• **WHAT IS NEEDED**
Repeat nothing but the line containing "The height and width of the screenshot is (432, 819)." and the lines that follow it, up to and including the last line of the data below.

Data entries

╭──

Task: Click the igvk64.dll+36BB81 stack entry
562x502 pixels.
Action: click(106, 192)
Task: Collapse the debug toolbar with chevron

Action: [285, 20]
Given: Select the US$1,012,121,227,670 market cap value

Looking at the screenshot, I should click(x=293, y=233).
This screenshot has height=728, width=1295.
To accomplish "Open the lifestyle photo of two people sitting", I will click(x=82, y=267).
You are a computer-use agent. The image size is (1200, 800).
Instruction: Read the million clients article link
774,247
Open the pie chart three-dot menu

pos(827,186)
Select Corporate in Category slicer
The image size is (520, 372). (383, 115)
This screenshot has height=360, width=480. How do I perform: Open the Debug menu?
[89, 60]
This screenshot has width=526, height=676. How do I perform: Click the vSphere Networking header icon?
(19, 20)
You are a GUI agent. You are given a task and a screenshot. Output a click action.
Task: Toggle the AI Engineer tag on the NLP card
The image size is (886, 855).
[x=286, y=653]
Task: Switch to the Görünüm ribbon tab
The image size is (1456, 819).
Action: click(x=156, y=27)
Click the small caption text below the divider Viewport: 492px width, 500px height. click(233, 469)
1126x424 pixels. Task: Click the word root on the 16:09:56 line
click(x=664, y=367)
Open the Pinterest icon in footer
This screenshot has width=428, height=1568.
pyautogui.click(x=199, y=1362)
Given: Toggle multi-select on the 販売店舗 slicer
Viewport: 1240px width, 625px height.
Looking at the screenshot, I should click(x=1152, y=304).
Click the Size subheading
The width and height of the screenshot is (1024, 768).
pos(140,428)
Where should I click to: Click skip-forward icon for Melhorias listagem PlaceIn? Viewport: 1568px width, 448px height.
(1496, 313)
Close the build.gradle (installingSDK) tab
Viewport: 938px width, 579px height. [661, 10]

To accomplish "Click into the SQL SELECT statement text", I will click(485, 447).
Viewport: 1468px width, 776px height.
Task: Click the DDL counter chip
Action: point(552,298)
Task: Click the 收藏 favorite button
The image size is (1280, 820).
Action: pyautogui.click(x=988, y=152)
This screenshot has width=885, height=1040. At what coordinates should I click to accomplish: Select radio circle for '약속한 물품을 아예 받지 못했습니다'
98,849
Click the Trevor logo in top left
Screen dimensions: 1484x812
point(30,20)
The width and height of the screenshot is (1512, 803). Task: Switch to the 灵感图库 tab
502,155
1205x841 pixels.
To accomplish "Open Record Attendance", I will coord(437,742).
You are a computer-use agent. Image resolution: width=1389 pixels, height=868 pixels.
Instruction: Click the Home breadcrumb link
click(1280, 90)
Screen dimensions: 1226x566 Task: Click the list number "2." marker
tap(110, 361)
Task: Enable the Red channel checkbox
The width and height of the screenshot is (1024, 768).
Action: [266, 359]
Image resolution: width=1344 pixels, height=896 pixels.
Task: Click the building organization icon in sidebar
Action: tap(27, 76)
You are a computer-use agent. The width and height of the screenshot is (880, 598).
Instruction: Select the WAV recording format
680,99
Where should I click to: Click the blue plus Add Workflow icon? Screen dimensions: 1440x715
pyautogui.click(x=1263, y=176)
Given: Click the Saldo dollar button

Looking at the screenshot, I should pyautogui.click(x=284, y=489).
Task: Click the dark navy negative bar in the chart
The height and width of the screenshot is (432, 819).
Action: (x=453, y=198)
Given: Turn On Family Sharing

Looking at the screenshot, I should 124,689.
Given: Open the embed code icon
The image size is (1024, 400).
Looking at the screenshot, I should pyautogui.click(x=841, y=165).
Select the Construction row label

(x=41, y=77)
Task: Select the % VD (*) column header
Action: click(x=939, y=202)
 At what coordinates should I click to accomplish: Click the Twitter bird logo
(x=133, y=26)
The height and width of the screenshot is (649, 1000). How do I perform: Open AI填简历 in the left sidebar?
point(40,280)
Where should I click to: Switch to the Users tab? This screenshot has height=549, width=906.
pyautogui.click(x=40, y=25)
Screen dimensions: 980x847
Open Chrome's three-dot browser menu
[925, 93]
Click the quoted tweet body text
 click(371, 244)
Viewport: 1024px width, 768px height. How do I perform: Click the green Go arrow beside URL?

╰──

• **YOUR RESPONSE**
The height and width of the screenshot is (432, 819).
Action: (x=453, y=198)
Given: Turn On Family Sharing

Looking at the screenshot, I should 124,689.
Given: Open the embed code icon
The image size is (1024, 400).
Looking at the screenshot, I should pyautogui.click(x=841, y=165).
Select the Construction row label

(x=41, y=77)
Task: Select the % VD (*) column header
Action: click(x=939, y=202)
 At what coordinates should I click to accomplish: Click the Twitter bird logo
(x=133, y=26)
The height and width of the screenshot is (649, 1000). How do I perform: Open AI填简历 in the left sidebar?
point(40,280)
Where should I click to: Switch to the Users tab? This screenshot has height=549, width=906.
pyautogui.click(x=40, y=25)
Screen dimensions: 980x847
Open Chrome's three-dot browser menu
[925, 93]
Click the quoted tweet body text
 click(371, 244)
Viewport: 1024px width, 768px height. How do I perform: Click the green Go arrow beside URL?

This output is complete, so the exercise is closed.